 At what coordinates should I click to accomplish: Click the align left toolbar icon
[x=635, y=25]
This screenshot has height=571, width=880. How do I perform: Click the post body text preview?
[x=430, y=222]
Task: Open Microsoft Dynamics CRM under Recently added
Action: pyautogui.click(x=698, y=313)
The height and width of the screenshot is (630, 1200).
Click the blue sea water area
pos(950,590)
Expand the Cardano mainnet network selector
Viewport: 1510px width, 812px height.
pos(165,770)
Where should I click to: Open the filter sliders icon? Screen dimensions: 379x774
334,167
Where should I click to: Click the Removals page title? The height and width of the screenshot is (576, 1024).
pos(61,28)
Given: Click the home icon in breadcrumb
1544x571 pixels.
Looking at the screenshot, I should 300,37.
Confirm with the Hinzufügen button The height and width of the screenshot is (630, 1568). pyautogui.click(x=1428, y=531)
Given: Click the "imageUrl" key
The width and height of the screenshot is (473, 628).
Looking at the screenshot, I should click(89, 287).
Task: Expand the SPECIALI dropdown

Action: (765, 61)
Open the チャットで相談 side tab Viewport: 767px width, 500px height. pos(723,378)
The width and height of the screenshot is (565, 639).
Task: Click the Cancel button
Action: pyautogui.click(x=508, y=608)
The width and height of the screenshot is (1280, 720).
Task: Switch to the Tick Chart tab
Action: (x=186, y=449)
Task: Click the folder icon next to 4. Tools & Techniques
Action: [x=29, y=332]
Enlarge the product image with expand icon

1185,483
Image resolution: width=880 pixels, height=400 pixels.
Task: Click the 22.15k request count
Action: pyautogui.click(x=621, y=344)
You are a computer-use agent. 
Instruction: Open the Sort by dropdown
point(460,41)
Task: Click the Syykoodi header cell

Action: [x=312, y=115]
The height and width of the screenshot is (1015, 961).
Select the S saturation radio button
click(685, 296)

_ _ _ _

(Goal of the exercise)
Return the full listing exactly as written.

(Solution to this task)
 At what coordinates should I click to accomplish: Click the align left toolbar icon
[x=635, y=25]
This screenshot has height=571, width=880. How do I perform: Click the post body text preview?
[x=430, y=222]
Task: Open Microsoft Dynamics CRM under Recently added
Action: pyautogui.click(x=698, y=313)
The height and width of the screenshot is (630, 1200).
Click the blue sea water area
pos(950,590)
Expand the Cardano mainnet network selector
Viewport: 1510px width, 812px height.
pos(165,770)
Where should I click to: Open the filter sliders icon? Screen dimensions: 379x774
334,167
Where should I click to: Click the Removals page title? The height and width of the screenshot is (576, 1024).
pos(61,28)
Given: Click the home icon in breadcrumb
1544x571 pixels.
Looking at the screenshot, I should 300,37.
Confirm with the Hinzufügen button The height and width of the screenshot is (630, 1568). pyautogui.click(x=1428, y=531)
Given: Click the "imageUrl" key
The width and height of the screenshot is (473, 628).
Looking at the screenshot, I should click(89, 287).
Task: Expand the SPECIALI dropdown

Action: (765, 61)
Open the チャットで相談 side tab Viewport: 767px width, 500px height. pos(723,378)
The width and height of the screenshot is (565, 639).
Task: Click the Cancel button
Action: pyautogui.click(x=508, y=608)
The width and height of the screenshot is (1280, 720).
Task: Switch to the Tick Chart tab
Action: (x=186, y=449)
Task: Click the folder icon next to 4. Tools & Techniques
Action: [x=29, y=332]
Enlarge the product image with expand icon

1185,483
Image resolution: width=880 pixels, height=400 pixels.
Task: Click the 22.15k request count
Action: pyautogui.click(x=621, y=344)
You are a computer-use agent. 
Instruction: Open the Sort by dropdown
point(460,41)
Task: Click the Syykoodi header cell

Action: [x=312, y=115]
The height and width of the screenshot is (1015, 961).
Select the S saturation radio button
click(685, 296)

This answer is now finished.